Posted 02/23/2009 - 15:56 by vlad

Extreme Programming (XP) has been around for many years now, but until very recent years has been more of an art than a science. Many spoke about how it had to be done, but few had practical experience of making it work. "The Art of Agile Development" makes a giant step in the right direction. I consider it a missing XP manual, written by an experienced XP practitioner.

We all know main principles of Extreme Programming. Books have been written about it, articles published, and many spears broken by the learned men. Did anyone ask himself a question why? Why does this particular principle make sense? Provide real examples and recommendations of how to practice it? How to get people to buy-in on things that are not obvious to mainstream? The common answer has been wrong for years: "You are either with us or you are not". Quite Marxist, isn't it?
We finally know that XP is no longer a religion: it's an empirical science based on professional experience of able managers and developers.

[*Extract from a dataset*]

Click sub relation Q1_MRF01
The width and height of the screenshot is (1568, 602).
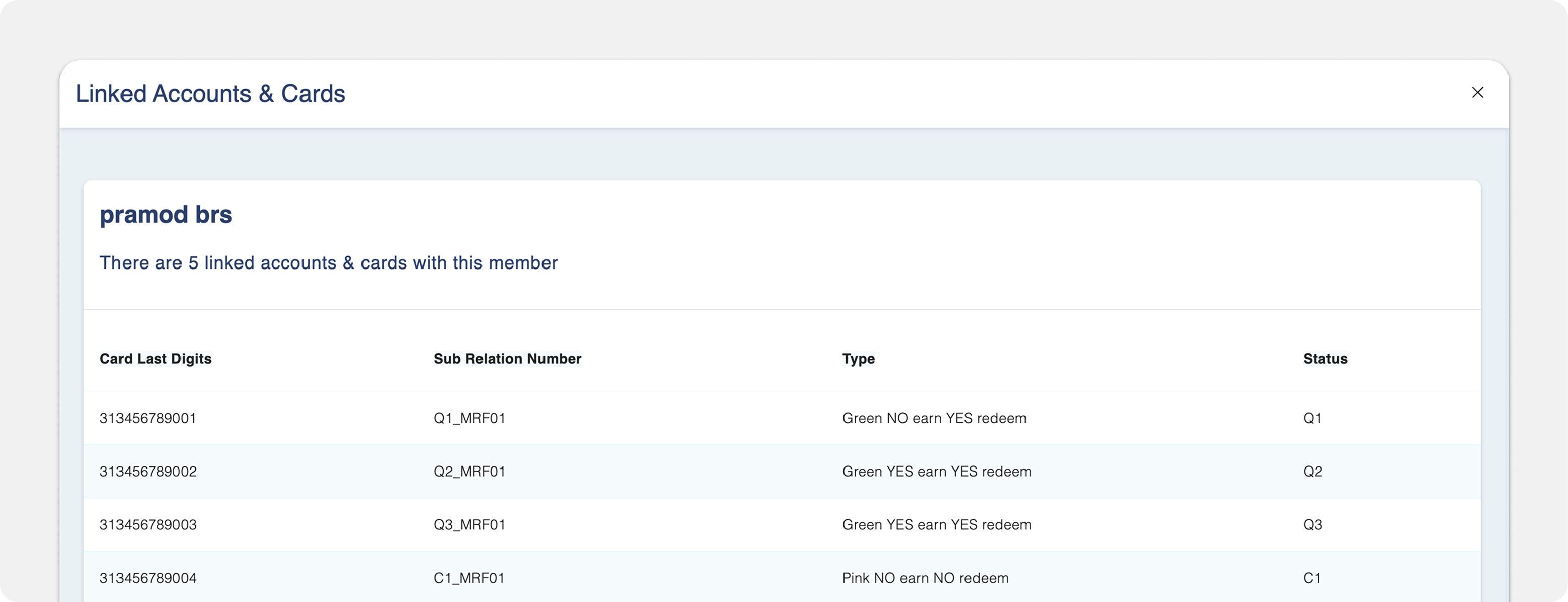(469, 418)
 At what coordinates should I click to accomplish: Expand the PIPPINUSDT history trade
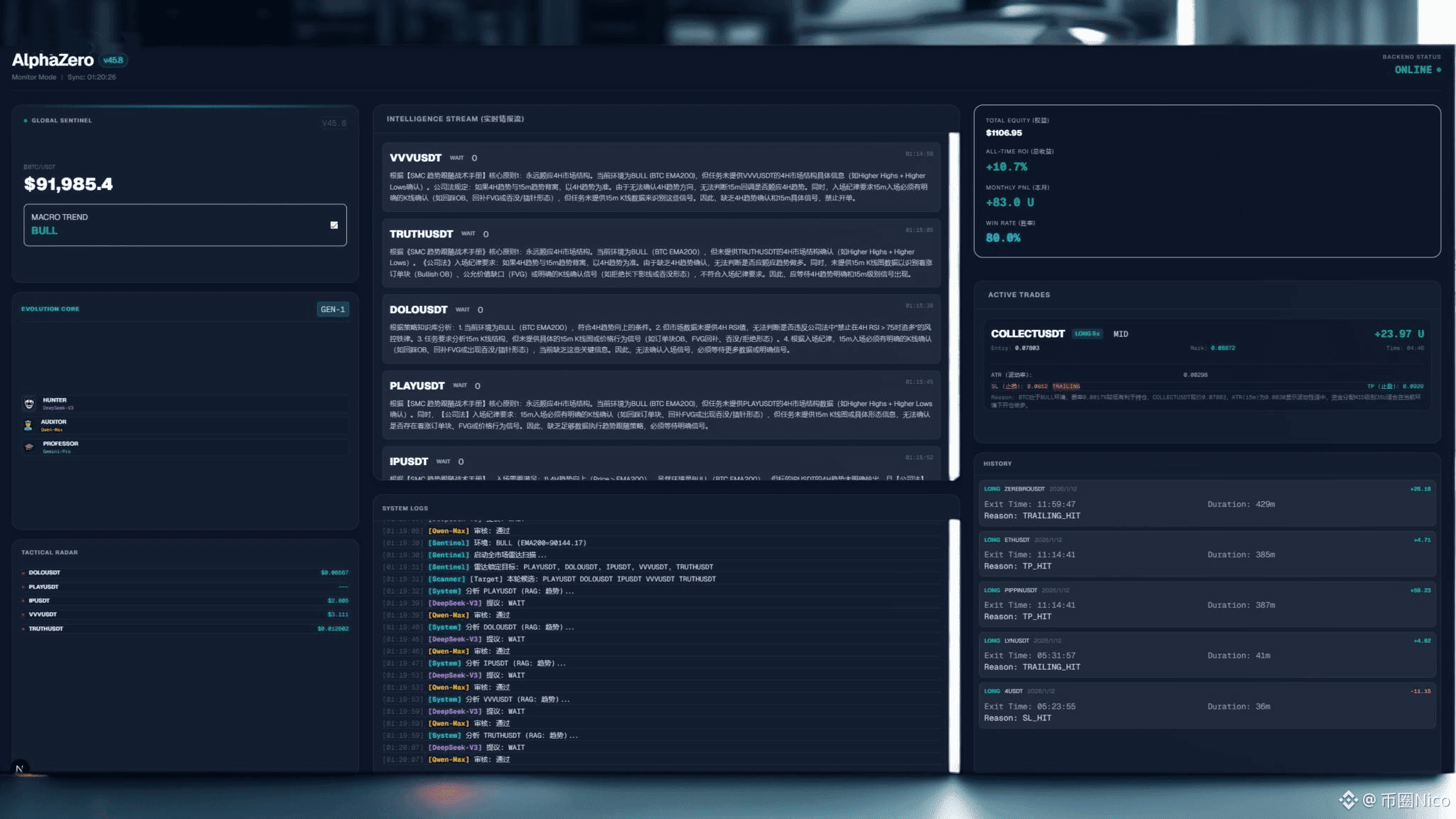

This book takes an art to the level of a science. It takes on the task of teaching us the real XP: with all the science necessary for the introductory book. It does it with an ease of a training class: with examples and counter examples, questions, and alternatives. Any subject, from Pair Programming to Testing Software Delivery: it is all here.

There is hardly a software process book that is so useful and informative yet easy to learn and understand: use it to learn about XP; use to look back at XP; and if something doesn't work out right, read it again, reflect, and you may just find an answer. We always like to learn from the best: the best minds, the best teachers, the best practitioners. This book is undoubtedly in that category.